EverMemOS demonstrates state-of-the-art performance on memory-augmented reasoning benchmarks, largely attributable to its MemScene-based consolidation and retrieval mechanism (Hu et al., 5 Jan 2026). Key empirical findings include:

• On LoCoMo (long-horizon QA benchmark): EverMemOS achieves 86.76% accuracy, outperforming all compared baselines by margins of +14.48 points on multi-hop and temporal questions.
• On LongMemEval: accuracy of 83.00%, exceeding the next-best method by 5.20 points on knowledge update tasks.
• In profile ablation studies (PersonaMem v2), “Episodic + Profile” mode yields a 9.32-point gain over Episodic-only, underscoring the complementary signal from consolidated MemScenes.
• Qualitative analyses show higher-fidelity recall (e.g., reconstructing detailed health events), consistent longitudinal planning (aggregating episodic weight-loss goals), and precise Foresight application (avoidance of recurring travel conflicts).

A plausible implication is that MemScene abstraction, by enforcing thematic consolidation and guided recall, enables superior context assembly compared to flat retrieval or isolated record recall methods.

5. Relation to Other Memory Architectures

MemScene represents a marked evolution from prior memory designs in several respects:

• In contrast to stateless vector storage (as in encode-store-retrieve pipelines for egocentric lifelogging (Shen et al., 2023)), MemScene enforces semantic aggregation and explicit profile update, enabling multi-granular retrieval and consolidation beyond mere nearest-neighbor search.
• Compared to session-based or summary-based memory (e.g., SumMem_MSC, ReBot_CC, GPT_CareCall in (Kim et al., 2024)), MemScenes dynamically blend episodic, factual, and foresight components, incorporating context-aware consolidation and minimal-loss forgetting.

The MemCube abstraction in MemOS (Li et al., 4 Jul 2025) generalizes memory management across plaintext, activation, and parameter tiers, with MemScene functionality expressed at the semantic aggregation layer for non-parameter memory. This suggests MemScene could serve as a unifying substrate for long-horizon retrieval across heterogeneous memory types.

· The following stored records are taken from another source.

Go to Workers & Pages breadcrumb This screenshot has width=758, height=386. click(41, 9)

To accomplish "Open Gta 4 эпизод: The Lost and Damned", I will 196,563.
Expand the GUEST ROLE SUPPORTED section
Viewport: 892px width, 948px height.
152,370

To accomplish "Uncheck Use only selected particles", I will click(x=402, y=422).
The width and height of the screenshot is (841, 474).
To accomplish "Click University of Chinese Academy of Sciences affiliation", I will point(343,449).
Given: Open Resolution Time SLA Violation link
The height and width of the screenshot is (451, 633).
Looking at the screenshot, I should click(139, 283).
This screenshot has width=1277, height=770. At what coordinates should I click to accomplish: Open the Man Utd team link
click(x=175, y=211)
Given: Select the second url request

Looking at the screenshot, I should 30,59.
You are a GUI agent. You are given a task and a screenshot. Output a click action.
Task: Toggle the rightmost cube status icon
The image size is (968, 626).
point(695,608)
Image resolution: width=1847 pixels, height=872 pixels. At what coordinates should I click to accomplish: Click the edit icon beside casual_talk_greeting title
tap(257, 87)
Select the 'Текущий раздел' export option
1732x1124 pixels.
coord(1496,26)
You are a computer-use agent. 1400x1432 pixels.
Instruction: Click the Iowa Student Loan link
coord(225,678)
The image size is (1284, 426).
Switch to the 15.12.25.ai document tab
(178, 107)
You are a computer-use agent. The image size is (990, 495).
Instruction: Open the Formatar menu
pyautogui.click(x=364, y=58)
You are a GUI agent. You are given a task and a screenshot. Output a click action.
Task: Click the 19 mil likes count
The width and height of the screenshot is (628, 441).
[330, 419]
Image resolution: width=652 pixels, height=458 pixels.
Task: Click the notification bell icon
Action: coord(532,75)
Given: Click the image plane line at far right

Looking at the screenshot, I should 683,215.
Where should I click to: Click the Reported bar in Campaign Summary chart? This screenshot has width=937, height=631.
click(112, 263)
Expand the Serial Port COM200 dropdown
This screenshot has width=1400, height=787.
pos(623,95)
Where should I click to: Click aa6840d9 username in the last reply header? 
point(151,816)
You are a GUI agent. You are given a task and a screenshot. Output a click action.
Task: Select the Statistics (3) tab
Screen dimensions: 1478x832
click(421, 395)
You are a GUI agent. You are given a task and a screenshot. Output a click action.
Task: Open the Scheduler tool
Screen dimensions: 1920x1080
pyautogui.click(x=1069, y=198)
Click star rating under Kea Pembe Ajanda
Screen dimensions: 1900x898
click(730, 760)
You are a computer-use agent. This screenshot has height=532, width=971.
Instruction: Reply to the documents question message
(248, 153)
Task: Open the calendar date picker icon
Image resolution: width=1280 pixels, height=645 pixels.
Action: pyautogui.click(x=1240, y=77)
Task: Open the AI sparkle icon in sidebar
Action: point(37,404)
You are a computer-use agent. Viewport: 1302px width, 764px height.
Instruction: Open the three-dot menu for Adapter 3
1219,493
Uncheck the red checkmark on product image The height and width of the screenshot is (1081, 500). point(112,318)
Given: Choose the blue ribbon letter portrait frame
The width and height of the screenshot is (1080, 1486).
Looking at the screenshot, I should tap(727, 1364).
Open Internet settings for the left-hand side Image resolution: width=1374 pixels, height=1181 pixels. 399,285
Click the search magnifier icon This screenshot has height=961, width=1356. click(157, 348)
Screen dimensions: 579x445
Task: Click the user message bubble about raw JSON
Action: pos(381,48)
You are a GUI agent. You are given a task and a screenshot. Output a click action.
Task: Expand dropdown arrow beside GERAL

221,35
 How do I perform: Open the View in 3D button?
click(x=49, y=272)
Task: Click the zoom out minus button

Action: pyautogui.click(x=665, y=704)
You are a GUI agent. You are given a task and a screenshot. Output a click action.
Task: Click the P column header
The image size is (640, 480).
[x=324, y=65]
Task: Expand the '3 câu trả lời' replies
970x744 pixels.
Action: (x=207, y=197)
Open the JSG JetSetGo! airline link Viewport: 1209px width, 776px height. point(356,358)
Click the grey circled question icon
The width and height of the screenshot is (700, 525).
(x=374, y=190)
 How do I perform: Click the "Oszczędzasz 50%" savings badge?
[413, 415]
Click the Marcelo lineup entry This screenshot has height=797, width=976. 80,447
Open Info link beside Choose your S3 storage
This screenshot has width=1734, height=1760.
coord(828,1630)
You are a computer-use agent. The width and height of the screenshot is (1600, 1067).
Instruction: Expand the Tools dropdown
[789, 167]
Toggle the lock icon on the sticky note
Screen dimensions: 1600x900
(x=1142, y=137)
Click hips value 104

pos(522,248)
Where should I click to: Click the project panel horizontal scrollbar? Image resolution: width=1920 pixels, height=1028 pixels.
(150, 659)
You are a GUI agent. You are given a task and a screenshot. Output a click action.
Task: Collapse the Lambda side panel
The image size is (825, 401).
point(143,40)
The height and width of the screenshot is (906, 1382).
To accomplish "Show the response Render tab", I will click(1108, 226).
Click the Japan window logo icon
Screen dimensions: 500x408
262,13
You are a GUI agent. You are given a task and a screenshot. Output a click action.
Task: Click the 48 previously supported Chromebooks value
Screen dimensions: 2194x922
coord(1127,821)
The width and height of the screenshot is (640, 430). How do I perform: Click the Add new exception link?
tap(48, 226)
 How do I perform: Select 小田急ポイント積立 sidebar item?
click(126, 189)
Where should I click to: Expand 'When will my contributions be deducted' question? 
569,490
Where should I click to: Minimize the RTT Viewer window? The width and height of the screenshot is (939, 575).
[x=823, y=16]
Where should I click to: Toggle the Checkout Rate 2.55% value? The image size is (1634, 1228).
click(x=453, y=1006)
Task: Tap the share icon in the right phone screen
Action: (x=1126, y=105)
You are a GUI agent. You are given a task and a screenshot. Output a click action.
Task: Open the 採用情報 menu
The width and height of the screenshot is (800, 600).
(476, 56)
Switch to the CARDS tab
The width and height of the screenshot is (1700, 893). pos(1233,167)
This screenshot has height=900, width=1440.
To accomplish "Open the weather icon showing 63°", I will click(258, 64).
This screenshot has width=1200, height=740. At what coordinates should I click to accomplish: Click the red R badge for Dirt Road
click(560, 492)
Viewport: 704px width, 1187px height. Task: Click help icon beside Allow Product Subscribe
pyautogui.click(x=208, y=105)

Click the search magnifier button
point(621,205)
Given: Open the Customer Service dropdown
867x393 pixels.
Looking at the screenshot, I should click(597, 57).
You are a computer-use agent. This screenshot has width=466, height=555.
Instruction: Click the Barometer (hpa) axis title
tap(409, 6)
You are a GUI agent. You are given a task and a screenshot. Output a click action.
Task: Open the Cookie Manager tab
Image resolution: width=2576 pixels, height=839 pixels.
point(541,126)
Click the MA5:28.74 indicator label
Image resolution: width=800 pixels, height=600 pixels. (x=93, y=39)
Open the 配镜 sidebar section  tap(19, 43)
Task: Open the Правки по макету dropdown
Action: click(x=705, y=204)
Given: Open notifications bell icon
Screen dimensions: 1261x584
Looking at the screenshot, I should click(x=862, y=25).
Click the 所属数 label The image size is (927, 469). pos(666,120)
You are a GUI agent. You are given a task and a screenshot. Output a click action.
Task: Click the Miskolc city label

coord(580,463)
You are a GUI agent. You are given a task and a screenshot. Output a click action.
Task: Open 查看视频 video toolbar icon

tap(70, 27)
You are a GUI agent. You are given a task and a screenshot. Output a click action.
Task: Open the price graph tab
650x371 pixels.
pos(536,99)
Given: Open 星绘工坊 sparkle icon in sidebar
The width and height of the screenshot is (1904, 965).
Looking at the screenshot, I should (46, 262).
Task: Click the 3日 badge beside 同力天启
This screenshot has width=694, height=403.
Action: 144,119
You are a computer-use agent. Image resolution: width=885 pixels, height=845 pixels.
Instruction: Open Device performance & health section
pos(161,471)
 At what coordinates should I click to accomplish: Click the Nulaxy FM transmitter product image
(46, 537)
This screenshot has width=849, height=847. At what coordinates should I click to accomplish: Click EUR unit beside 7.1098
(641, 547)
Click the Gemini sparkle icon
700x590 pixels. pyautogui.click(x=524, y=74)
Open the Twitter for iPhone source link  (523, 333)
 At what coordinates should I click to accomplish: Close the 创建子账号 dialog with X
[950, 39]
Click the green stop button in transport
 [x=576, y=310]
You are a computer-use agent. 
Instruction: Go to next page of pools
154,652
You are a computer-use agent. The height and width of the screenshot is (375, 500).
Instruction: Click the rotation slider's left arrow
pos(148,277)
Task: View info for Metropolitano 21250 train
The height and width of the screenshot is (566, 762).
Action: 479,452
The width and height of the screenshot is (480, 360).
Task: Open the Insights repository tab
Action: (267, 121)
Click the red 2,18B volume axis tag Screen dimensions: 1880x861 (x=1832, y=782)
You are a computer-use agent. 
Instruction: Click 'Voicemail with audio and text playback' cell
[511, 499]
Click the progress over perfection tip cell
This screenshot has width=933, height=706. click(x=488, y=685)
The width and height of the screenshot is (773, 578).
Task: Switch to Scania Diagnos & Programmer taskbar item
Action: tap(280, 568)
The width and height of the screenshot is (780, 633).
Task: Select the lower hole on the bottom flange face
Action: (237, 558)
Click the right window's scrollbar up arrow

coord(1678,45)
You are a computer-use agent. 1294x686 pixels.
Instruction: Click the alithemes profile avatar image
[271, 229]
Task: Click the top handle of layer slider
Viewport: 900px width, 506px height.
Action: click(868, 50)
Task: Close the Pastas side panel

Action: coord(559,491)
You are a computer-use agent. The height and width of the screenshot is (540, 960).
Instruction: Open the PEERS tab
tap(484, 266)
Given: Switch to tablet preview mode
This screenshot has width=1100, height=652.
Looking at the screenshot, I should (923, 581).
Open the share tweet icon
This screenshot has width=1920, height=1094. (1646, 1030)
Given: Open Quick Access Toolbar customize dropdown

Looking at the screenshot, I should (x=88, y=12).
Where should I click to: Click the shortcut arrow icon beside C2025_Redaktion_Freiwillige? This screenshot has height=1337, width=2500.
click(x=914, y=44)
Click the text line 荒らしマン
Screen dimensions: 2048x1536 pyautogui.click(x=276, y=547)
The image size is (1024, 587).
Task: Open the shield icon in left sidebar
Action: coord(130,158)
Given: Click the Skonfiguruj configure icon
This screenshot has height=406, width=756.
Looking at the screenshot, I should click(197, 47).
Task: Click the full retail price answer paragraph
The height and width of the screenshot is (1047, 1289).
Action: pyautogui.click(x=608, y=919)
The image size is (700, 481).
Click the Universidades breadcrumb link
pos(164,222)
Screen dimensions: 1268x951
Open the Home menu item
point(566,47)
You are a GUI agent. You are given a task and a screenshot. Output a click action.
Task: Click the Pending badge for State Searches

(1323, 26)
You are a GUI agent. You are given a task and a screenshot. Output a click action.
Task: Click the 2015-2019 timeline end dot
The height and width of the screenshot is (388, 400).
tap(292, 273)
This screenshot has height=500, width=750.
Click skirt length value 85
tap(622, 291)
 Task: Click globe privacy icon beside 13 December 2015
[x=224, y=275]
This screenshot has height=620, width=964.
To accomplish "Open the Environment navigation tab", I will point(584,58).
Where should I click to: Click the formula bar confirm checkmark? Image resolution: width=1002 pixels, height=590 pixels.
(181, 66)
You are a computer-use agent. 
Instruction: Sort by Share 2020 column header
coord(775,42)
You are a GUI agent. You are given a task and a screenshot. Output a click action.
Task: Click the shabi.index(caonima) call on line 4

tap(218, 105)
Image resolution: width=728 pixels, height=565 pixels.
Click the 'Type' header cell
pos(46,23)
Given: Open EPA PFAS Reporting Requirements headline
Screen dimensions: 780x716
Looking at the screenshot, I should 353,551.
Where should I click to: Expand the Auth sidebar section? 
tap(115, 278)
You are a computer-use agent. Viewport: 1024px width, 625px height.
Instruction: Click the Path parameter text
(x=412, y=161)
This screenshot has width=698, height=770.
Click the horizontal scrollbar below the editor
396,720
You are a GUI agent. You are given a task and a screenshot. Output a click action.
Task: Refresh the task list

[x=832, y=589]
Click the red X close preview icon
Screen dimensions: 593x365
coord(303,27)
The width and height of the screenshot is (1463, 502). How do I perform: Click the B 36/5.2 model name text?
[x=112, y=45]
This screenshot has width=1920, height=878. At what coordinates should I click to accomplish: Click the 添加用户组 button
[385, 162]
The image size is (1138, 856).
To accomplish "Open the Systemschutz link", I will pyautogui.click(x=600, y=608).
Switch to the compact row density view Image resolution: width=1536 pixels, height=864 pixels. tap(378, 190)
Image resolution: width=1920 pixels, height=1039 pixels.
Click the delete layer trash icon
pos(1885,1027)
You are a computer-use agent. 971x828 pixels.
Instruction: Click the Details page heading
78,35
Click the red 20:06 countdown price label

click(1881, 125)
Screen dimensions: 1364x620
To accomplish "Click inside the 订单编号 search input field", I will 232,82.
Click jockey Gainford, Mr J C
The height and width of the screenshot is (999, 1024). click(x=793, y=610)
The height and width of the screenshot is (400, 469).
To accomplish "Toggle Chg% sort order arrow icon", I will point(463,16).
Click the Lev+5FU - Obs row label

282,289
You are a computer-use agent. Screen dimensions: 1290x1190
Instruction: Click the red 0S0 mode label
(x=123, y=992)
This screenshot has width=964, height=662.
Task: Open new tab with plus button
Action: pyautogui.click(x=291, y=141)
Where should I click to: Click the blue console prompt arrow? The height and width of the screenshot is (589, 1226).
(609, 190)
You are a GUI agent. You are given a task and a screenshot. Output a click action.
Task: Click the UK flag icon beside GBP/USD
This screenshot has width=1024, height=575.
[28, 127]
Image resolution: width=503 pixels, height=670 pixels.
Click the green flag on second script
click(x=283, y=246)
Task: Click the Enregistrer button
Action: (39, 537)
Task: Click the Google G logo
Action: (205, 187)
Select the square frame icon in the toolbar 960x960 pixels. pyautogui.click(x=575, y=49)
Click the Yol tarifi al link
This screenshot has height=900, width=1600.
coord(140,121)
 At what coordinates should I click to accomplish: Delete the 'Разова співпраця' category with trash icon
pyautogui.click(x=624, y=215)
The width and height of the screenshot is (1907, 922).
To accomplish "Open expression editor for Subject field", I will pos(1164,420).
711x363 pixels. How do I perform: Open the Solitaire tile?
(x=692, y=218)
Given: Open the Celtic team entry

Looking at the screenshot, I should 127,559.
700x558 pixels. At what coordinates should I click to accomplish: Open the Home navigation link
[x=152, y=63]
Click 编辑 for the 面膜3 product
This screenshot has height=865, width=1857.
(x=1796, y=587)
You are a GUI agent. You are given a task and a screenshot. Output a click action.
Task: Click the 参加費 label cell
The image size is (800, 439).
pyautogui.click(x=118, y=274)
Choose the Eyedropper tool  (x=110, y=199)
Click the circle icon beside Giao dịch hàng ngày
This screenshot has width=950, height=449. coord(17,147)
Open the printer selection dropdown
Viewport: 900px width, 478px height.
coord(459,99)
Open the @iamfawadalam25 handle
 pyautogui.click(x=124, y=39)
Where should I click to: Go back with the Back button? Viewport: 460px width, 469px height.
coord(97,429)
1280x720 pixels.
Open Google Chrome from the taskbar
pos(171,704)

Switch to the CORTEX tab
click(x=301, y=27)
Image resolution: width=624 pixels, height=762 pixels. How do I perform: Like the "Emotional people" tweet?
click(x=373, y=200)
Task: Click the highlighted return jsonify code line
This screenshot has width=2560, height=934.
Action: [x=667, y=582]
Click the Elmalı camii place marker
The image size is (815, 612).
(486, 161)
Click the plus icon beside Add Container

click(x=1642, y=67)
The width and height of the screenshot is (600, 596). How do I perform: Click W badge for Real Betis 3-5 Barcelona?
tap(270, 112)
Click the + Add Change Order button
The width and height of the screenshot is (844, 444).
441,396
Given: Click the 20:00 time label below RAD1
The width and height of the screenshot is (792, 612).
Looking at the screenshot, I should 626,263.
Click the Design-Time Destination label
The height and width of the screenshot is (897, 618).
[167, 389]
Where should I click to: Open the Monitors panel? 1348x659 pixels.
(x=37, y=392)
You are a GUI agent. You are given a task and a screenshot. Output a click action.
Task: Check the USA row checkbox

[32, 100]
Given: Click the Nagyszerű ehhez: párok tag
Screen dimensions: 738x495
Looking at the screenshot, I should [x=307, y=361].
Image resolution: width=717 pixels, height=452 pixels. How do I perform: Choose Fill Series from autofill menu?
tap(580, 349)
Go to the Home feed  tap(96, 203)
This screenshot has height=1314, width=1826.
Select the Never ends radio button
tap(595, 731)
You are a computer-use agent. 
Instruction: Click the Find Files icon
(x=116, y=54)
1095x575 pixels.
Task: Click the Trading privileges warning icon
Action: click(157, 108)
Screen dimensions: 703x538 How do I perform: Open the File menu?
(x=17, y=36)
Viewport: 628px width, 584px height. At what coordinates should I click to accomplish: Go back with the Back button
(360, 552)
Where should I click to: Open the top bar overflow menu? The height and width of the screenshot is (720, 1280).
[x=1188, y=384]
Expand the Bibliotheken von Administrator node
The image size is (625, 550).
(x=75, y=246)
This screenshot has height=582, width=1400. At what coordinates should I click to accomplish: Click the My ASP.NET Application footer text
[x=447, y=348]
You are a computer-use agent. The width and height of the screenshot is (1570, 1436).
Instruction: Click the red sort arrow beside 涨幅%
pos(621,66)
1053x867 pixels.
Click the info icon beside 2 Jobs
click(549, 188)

6. Limitations, Extensions, and Practical Considerations

Known limitations of the MemScene model include:

• Text-Only Modality: Current instantiations operate over textual memory; extension to multimodal MemCells (e.g., video, structured data) is noted as future work (Hu et al., 5 Jan 2026).
• Scalability and Efficiency: LLM-mediated memory steps can incur latency and token cost; mitigation strategies include asynchronous batching and caching. Ultra-long timelines (>100k tokens) remain an open benchmarking frontier.
• Adaptive Pruning: There is ongoing research into hierarchical scene-graph organization and adaptive memory pruning to manage memory footprint and retrieval speed.
• Profile Governance: Access control, compliance, and data governance (carried over from MemCube/ACL meta-attributes (Li et al., 4 Jul 2025)) become critical as MemScene profiles are used in sensitive applications.

Practical deployment requires pipelined ingestion (segmentation, clustering), incremental clustering updates, and integration with structured retrieval APIs; the reference implementation is available at https://github.com/EverMind-AI/EverMemOS (Hu et al., 5 Jan 2026).

7. Broader Significance and Outlook

MemScene, as deployed in EverMemOS, consolidates the semantic, structural, and operational requirements for long-horizon AI memory. It bridges low-level episodic storage and high-level user modeling by supporting memory plasticity, context sufficiency, and dynamic reasoning. Its impact is manifest in enhanced personalization, temporal reasoning, and cost-efficient memory access across LLM agents. Iterative refinement and hierarchical extensions, as outlined in ongoing EverMemOS and MemOS developments, position MemScene as a foundational abstraction for scalable, adaptive, and interpretable agent memory architectures (Hu et al., 5 Jan 2026, Li et al., 4 Jul 2025, Kim et al., 2024).